How To Setup Automated Backups For Plausible

Docker

No Comments

Published: 11.09.2022

Are you interested in setting up automated backups for plausible analytics? In this post, I will show you why and how to do it! The setup is based on a self-hosted docker version that I explained in an earlier post!

Basics
Automated Backups for Plausible
Recover the data from Backups
Conclusion

Basics

The foundation for this post is the Plausible setup in docker from this post here. In addition to the containers there, we need to create a companion container for the PostgreSQL database and configure the Clickhouse container to take care of the backups.

But why should you back up your statistics data? First of all, because data loss can happen at any time if by accident or someone wanting to delete your data. With the help of backups, you can recover from such a data loss, most of the time with a view states back in time.

In the next section, we will set up the companion container and configure the data back up in the way we want it.

Automated Backups for Plausible

Before we start setting up the databases and the backup of the data we will create the container configurations that are needed for plausible.
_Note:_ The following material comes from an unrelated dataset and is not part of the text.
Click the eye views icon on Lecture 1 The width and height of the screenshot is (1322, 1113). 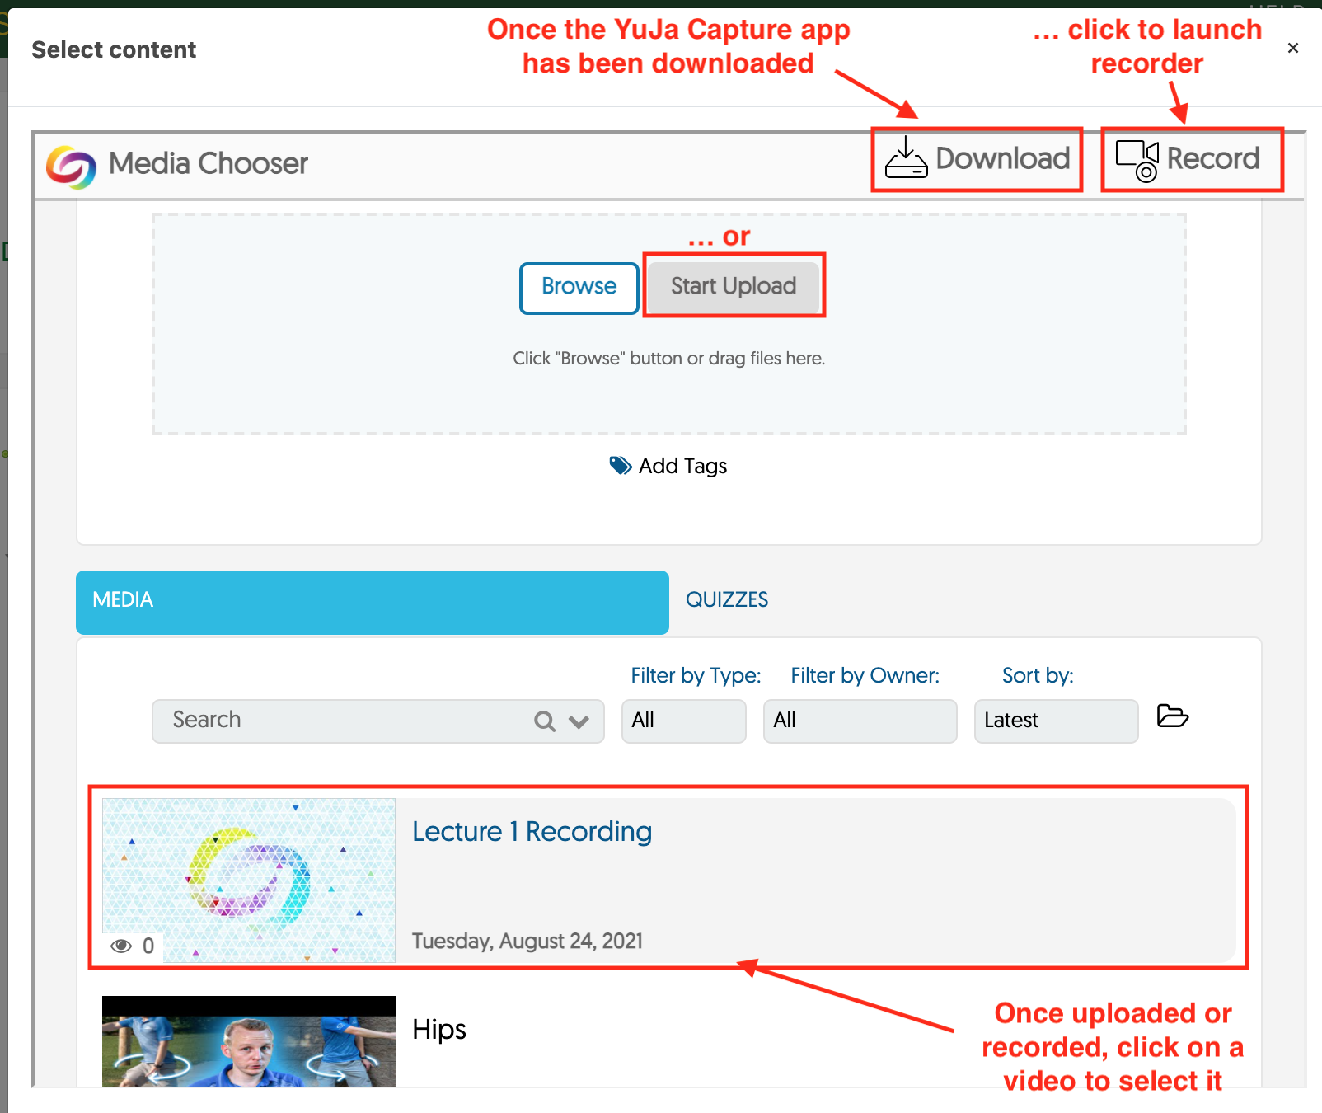pos(121,946)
Therefore we create a docker-compose.yml file in the directory we like. Inside the file we will configure the containers plausible and plausible_mail:

services:
    plausible_mail:
        container_name: plausible_mail
        image: bytemark/smtp
        restart: unless-stopped

    plausible:
        container_name: plausible
        image: plausible/analytics:latest
        restart: unless-stopped
        command: sh -c "sleep 10 && /entrypoint.sh db createdb && /entrypoint.sh db migrate && /entrypoint.sh db init-admin && /entrypoint.sh run"
        ports:
            - "8000:8000"
        environment: 
            ADMIN_USER_EMAIL: mail@programonaut.com
            ADMIN_USER_NAME: admin
            ADMIN_USER_PWD: admin
            BASE_URL: http://localhost:8000
            SECRET_KEY_BASE: <key>

After that, we will first create the PostgreSQL database that stores the plausible configuration like users and the websites and the automated backing up of these. Therefore we will create the plausible_db container and the pg-backup container that is based on the postgres-backup-local image which allows for automated and scheduled backups.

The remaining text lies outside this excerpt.